L'assiette retenue doit être la moyenne du chiffre d'affaires hors taxe réalisé au cours des 3 années précédant la rupture, à laquelle est affectée la moyenne mensuelle de la marge sur ces trois exercices, multipliée par le nombre de mois de préavis dont aurait dû bénéficier la victime de la rupture.
Dans ces conditions, le délai de préavis sera fixé à 6 mois, eu égard à la durée des relations commerciales entre les parties, au flux d'affaires entre elles en constante diminution depuis trois années, à la dépendance économique de la société Laboratoire BC dont le chiffre d'affaires avec la société Sourire et Santé représentait entre 70 et 80 % de son chiffre d'affaires global, mais qui avait néanmoins toute latitude pour diversifier ses clients.
Les parties admettent que la perte de marge s'élève à la somme mensuelle de 5 512,95 euros, de sorte que le préjudice subi par la société Laboratoire BC sera fixé à la somme de 33 077,70 euros (5 512,95 euros x 6 mois), dont la société Sourire et Santé devra s'acquitter.
Succombant au principal, la société Sourire et Santé sera condamnée à supporter les dépens ainsi qu'à payer à la société Laboratoire BC une indemnité de 3 000 euros sur le fondement de l'article 700 du Code de procédure civile.

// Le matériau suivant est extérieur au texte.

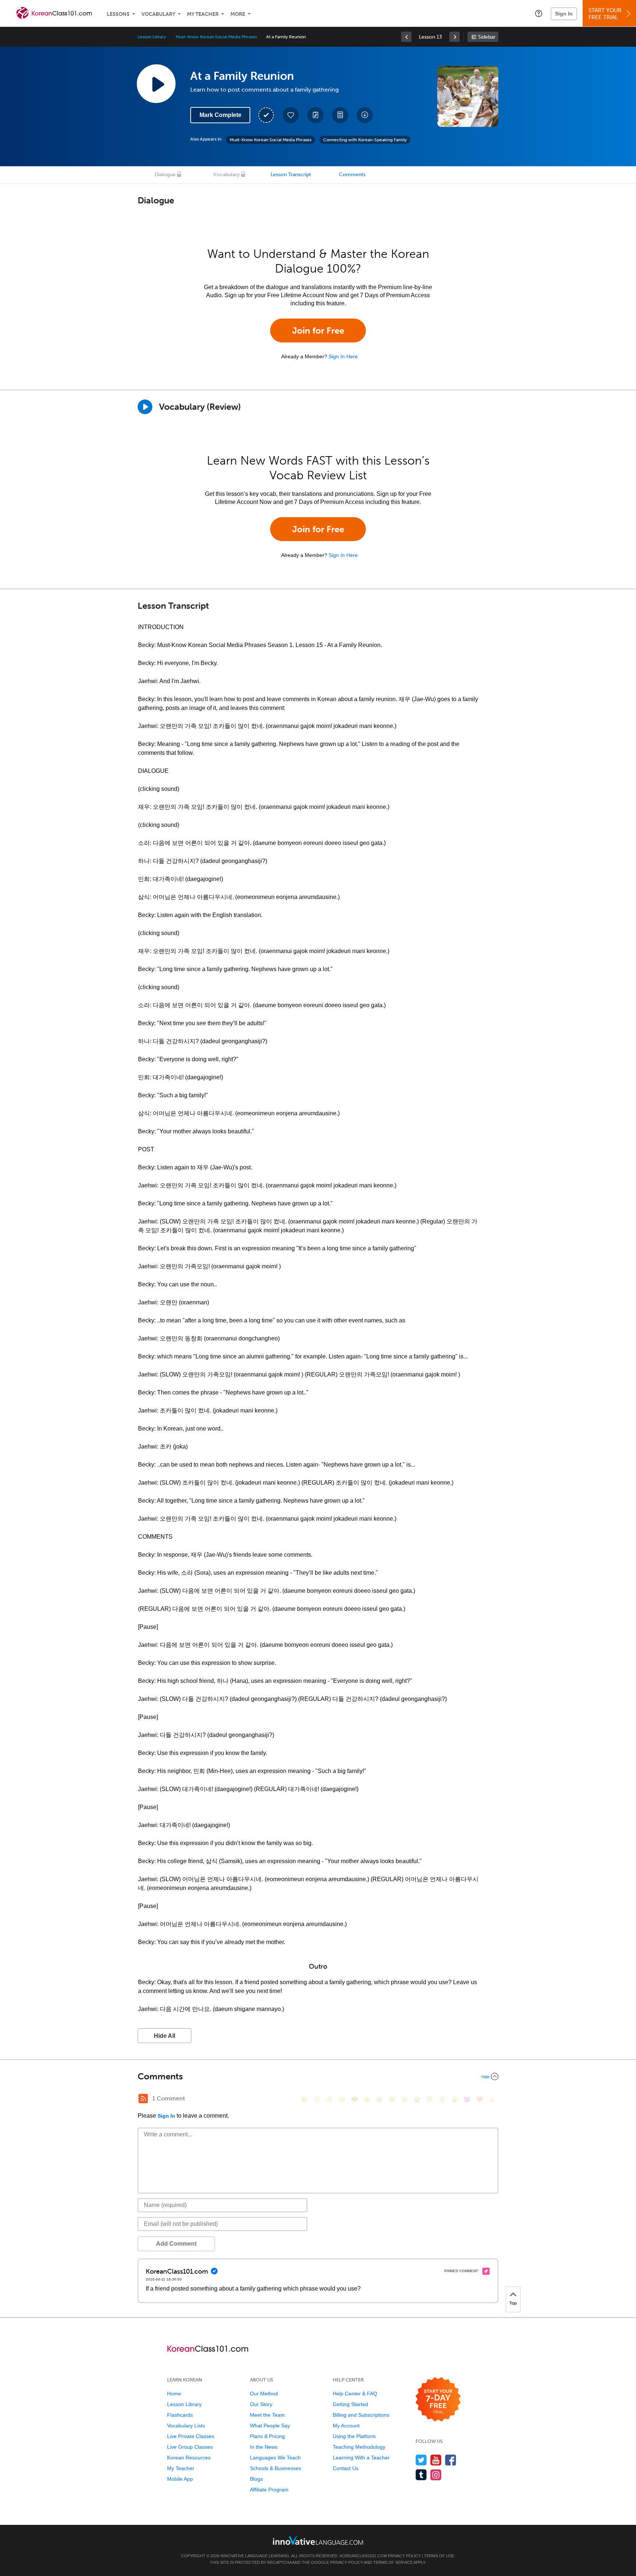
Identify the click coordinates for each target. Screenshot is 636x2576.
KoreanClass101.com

Par ces motifs LA COUR, Prononce la nullité du jugement rendu 27 janvier 2016 par le Tribunal de commerce de Romans-sur-Isère; Constate que les sociétés Sourire et Santé et Laboratoire BC ont entretenu des relations commerciales établies pendant 6 années, brutalement interrompues par la première ; Condamne la société Sourire et Santé à payer à la société Laboratoire BC une somme de 33.077,70 euros représentant le préjudice subi par cette dernière ; Condamne la société Sourire et Santé à payer à la société Laboratoire BC une somme de 3 000 euros sur le fondement de l'article 700 du Code de procédure civile ; Déboute les parties de toutes leurs autres demandes. Condamne la société Sourire et Santé aux dépens.